◆ Work instruction
Retype, word for word, the line holding "This screenshot has width=628, height=614." and each line after it down to the end of the data; pictures are not copied.

Screenshot grounding data
=== Begin Enclosure ===

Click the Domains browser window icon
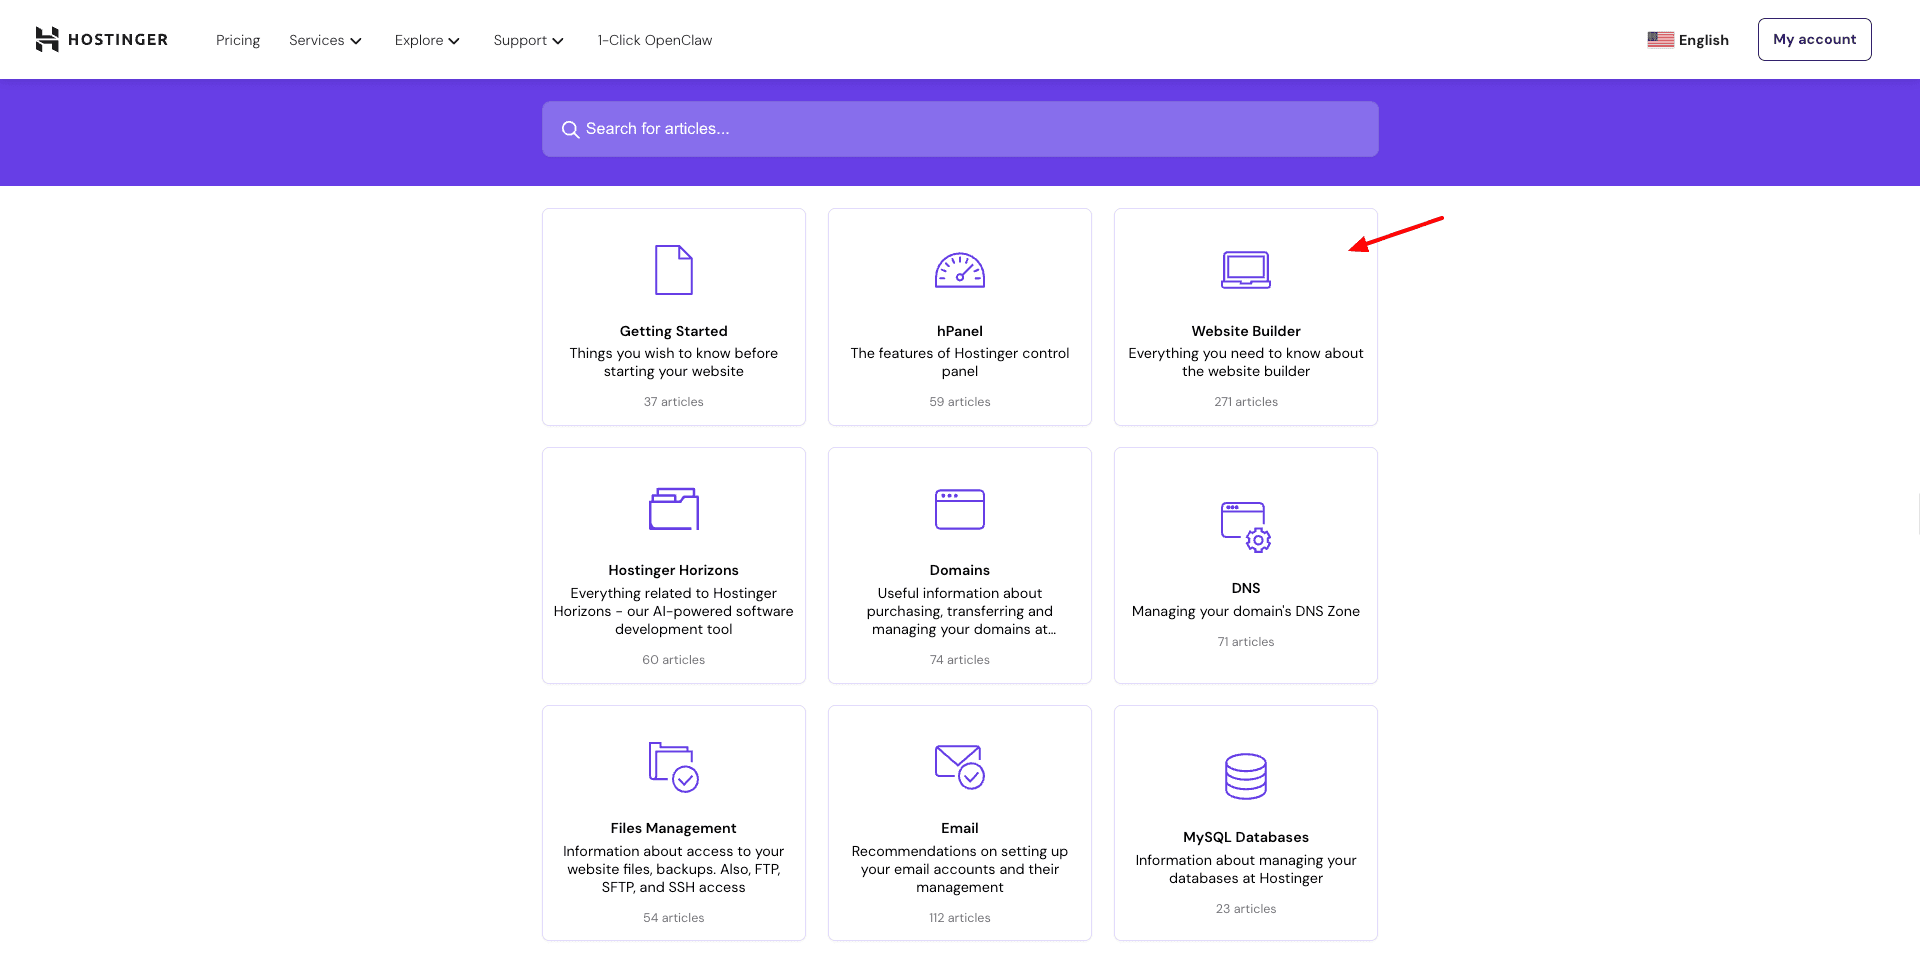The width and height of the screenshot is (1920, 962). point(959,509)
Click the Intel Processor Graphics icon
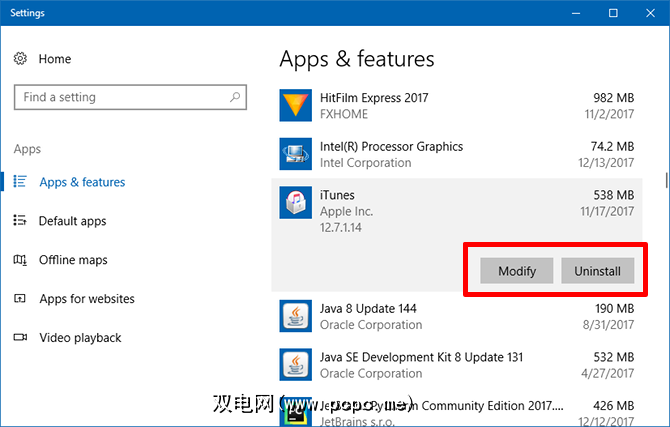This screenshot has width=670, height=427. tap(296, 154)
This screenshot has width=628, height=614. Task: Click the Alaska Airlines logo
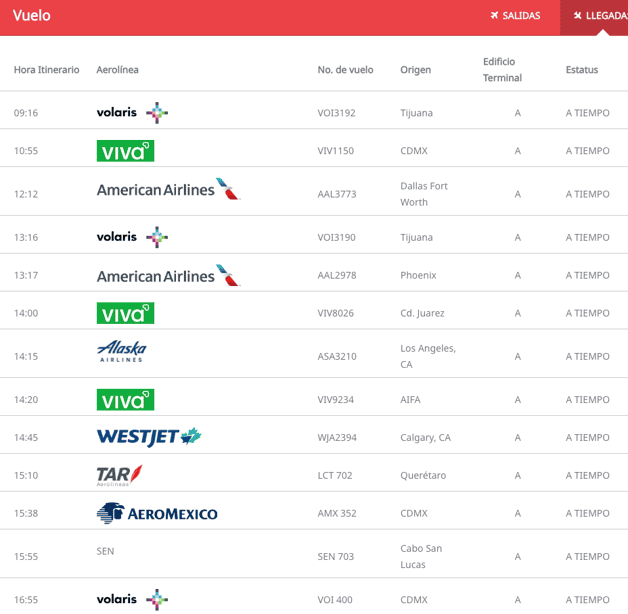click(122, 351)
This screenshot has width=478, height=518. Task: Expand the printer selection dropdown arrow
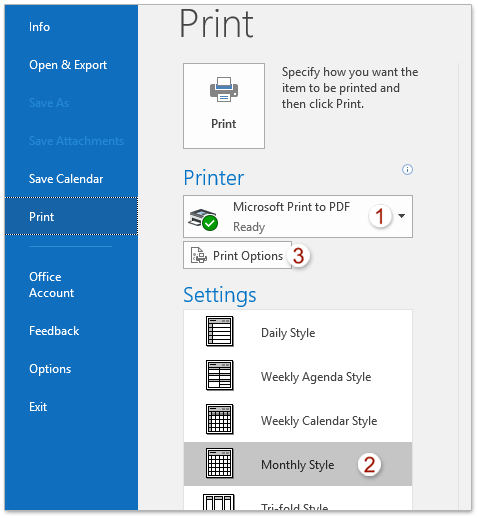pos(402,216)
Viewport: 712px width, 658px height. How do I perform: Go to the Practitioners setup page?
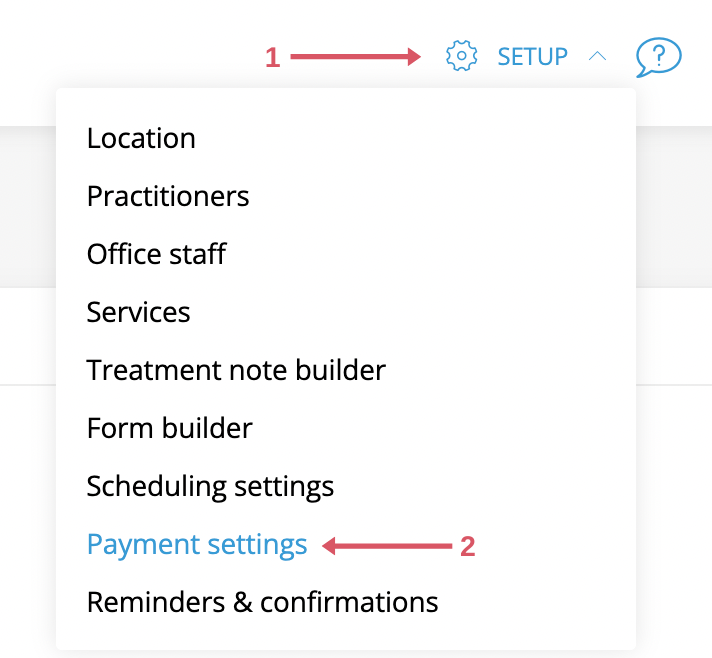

=== End Enclosure ===

◆ Answer
This screenshot has width=628, height=614. Task: Click the Alaska Airlines logo
click(122, 351)
This screenshot has width=478, height=518. Task: Expand the printer selection dropdown arrow
pos(402,216)
Viewport: 712px width, 658px height. How do I perform: Go to the Practitioners setup page?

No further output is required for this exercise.